A atual governadora, Celina Leão, também foi alvo: Lula a chamou de cínica e mentirosa por, na visão dele, tentar transferir a culpa para o Palácio do Planalto. O petista contou ter ouvido que, sem aporte federal, o pagamento do Bolsa Família ficaria ameaçado. Respondeu que a população não ficará desamparada, mas que o banco não receberá ajuda: "não vamos dar dinheiro para o BRB".

Ataques aos adversários

O discurso também teve como alvo a família Bolsonaro.

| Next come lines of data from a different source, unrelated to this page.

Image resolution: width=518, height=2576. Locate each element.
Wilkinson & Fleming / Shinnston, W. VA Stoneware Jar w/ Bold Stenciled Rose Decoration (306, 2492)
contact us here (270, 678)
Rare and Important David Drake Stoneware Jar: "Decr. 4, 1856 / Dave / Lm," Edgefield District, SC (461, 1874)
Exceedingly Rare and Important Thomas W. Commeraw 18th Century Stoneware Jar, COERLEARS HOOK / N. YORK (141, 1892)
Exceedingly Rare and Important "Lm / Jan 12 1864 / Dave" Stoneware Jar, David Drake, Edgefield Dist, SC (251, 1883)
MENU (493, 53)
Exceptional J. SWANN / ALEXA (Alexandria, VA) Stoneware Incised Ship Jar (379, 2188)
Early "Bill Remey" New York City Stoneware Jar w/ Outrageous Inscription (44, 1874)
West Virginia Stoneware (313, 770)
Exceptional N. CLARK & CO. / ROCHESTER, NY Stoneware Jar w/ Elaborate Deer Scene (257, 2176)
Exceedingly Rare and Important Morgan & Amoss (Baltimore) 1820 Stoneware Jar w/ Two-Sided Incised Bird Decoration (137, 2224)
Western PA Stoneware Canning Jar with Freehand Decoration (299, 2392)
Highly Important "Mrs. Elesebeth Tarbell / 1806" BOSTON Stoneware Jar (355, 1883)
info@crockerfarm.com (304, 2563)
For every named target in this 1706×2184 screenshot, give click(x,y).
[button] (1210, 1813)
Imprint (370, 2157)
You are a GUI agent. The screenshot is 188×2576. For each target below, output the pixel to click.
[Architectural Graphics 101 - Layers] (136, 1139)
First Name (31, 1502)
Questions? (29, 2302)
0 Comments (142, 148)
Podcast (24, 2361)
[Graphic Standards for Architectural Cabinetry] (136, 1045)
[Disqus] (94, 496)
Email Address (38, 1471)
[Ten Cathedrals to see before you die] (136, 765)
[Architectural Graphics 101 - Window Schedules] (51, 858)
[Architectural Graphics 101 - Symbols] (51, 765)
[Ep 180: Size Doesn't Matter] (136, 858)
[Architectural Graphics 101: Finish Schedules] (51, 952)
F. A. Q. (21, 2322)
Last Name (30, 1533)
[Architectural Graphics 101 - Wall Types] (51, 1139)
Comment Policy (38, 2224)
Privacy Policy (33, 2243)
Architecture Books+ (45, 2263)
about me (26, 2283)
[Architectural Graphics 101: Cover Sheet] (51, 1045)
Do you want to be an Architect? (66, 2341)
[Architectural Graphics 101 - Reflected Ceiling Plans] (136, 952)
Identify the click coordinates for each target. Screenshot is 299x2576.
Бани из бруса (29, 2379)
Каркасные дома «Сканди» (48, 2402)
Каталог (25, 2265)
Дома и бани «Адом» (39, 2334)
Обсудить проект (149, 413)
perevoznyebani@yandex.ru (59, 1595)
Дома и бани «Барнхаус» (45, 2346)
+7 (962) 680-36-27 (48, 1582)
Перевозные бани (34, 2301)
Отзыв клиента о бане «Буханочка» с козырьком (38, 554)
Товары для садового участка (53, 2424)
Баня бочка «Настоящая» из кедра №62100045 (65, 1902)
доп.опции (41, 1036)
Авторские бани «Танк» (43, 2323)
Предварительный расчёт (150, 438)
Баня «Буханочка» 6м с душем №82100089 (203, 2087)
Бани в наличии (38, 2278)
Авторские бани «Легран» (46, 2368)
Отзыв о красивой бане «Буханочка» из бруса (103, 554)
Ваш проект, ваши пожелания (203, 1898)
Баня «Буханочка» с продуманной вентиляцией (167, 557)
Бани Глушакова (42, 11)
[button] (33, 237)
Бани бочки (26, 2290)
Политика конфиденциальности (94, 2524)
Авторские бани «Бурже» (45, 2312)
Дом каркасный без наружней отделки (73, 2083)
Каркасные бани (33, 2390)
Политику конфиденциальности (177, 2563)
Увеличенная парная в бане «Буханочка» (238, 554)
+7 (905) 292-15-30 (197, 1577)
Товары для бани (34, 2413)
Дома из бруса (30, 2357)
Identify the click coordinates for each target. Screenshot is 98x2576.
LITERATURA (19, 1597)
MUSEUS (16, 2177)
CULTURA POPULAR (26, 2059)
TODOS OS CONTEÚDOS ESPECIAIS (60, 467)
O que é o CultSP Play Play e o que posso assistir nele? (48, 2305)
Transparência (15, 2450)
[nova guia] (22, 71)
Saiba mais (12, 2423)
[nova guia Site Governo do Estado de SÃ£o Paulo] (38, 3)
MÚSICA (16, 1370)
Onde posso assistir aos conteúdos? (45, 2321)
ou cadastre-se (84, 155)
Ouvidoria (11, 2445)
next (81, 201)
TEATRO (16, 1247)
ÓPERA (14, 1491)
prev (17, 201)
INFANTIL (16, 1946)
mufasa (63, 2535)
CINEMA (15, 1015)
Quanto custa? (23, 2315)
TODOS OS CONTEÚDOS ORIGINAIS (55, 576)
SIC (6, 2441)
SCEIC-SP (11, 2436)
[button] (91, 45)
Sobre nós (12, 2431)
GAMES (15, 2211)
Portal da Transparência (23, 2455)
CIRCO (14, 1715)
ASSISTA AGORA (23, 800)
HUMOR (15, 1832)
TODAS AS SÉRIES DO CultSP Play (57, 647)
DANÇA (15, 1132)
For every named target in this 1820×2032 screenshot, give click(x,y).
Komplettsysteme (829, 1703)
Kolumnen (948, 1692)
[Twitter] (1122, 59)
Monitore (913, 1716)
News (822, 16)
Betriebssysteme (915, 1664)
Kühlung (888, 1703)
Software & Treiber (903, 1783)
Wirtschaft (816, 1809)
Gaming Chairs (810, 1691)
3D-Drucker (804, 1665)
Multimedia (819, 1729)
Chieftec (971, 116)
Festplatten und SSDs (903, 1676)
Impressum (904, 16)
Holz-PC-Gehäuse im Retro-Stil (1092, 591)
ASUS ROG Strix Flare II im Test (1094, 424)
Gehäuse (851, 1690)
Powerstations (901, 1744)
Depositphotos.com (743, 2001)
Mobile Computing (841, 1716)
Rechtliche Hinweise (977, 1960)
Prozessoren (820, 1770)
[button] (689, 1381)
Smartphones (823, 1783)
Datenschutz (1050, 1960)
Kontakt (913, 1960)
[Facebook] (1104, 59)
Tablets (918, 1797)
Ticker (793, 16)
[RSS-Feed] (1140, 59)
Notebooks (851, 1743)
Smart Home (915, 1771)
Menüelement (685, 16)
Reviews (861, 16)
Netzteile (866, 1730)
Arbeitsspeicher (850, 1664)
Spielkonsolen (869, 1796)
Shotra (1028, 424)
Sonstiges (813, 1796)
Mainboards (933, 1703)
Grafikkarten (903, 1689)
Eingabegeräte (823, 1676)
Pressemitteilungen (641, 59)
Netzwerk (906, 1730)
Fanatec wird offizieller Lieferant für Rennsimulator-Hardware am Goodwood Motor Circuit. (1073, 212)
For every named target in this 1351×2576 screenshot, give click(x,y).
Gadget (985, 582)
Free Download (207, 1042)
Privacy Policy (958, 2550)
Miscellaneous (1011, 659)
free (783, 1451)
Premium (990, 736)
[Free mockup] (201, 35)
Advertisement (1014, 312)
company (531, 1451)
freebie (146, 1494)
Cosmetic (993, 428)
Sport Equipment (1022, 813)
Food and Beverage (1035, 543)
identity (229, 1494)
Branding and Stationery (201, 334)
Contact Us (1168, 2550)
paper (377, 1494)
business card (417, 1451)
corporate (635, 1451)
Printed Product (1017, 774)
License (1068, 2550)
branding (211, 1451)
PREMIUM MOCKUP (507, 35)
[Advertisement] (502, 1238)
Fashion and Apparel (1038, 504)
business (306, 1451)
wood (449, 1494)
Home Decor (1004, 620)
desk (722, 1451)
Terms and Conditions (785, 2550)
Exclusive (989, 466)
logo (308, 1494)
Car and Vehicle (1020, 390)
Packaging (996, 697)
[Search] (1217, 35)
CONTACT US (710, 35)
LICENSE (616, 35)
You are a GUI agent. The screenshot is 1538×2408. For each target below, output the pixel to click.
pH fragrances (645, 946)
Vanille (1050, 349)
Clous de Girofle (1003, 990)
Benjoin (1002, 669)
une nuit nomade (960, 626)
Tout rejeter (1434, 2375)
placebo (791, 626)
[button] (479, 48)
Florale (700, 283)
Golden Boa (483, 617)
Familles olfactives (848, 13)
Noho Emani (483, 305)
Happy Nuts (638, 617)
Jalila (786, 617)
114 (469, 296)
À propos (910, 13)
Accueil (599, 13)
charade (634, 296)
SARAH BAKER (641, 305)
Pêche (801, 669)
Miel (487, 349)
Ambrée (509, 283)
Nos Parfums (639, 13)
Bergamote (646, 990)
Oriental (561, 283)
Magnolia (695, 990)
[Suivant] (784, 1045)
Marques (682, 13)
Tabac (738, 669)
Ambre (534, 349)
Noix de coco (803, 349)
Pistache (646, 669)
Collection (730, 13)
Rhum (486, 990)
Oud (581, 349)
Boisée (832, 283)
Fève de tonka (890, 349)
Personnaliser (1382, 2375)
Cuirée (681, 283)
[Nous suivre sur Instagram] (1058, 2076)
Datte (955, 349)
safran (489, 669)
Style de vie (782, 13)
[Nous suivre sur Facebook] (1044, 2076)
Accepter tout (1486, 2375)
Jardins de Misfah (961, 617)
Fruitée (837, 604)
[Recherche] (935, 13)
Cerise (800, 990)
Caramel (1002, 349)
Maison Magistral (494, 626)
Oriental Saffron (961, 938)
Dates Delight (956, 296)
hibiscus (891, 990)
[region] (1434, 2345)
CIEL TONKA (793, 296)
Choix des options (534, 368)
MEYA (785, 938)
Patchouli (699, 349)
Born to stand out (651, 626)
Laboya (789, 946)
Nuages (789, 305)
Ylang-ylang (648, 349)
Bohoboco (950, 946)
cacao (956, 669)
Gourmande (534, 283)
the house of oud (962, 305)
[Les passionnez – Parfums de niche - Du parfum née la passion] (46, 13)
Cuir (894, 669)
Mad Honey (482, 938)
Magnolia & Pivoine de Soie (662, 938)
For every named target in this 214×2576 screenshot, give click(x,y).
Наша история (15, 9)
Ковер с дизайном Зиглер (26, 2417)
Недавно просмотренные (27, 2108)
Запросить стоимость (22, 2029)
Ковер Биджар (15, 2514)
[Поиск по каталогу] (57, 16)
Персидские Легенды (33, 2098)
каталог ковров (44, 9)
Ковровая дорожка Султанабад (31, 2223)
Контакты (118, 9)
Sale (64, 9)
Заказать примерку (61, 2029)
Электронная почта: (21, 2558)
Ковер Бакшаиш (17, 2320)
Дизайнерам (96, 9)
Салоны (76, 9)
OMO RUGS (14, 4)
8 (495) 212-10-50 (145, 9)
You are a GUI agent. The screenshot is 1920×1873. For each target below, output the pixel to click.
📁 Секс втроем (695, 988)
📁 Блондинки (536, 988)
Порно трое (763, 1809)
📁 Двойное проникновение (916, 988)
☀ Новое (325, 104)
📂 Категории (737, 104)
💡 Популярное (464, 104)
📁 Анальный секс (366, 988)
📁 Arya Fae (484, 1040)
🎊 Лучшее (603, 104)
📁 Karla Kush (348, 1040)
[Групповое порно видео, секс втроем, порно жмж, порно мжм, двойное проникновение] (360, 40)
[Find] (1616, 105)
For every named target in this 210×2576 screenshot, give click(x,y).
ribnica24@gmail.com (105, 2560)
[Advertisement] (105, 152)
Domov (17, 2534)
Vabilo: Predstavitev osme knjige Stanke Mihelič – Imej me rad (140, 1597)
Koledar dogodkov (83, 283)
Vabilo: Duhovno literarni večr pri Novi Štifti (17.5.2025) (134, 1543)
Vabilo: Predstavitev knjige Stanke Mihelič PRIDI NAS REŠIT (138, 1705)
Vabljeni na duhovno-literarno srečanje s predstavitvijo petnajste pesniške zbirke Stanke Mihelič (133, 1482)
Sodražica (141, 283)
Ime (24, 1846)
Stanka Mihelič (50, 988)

Sem mostrar evidência, Lula afirmou que Eduardo, que deixou a Câmara dos Deputados, está em território americano tentando fazer Donald Trump se intrometer na disputa presidencial. Na versão do petista, ele cumpre ordens de Flávio Bolsonaro, senador que concorre ao Planalto pelo PL e é o principal rival de Lula. O presidente usou a expressão "político vira-lata" para descrever quem, segundo ele, exibe a bandeira brasileira e se submete aos Estados Unidos.

Lula disse ainda que terá um encontro com Trump na terça-feira (22), à margem da Assembleia-Geral da ONU, e que vai pedir ao colega que não se meta na eleição do Brasil.

Sobre Flávio, o petista declarou que ele representa um grupo favorável à privatização de praias. Também zombou das duas candidatas bolsonaristas ao Senado pelo DF, Michelle Bolsonaro e Bia Kicis, afirmando que uma pôs o irmão e a outra, o filho, na suplência.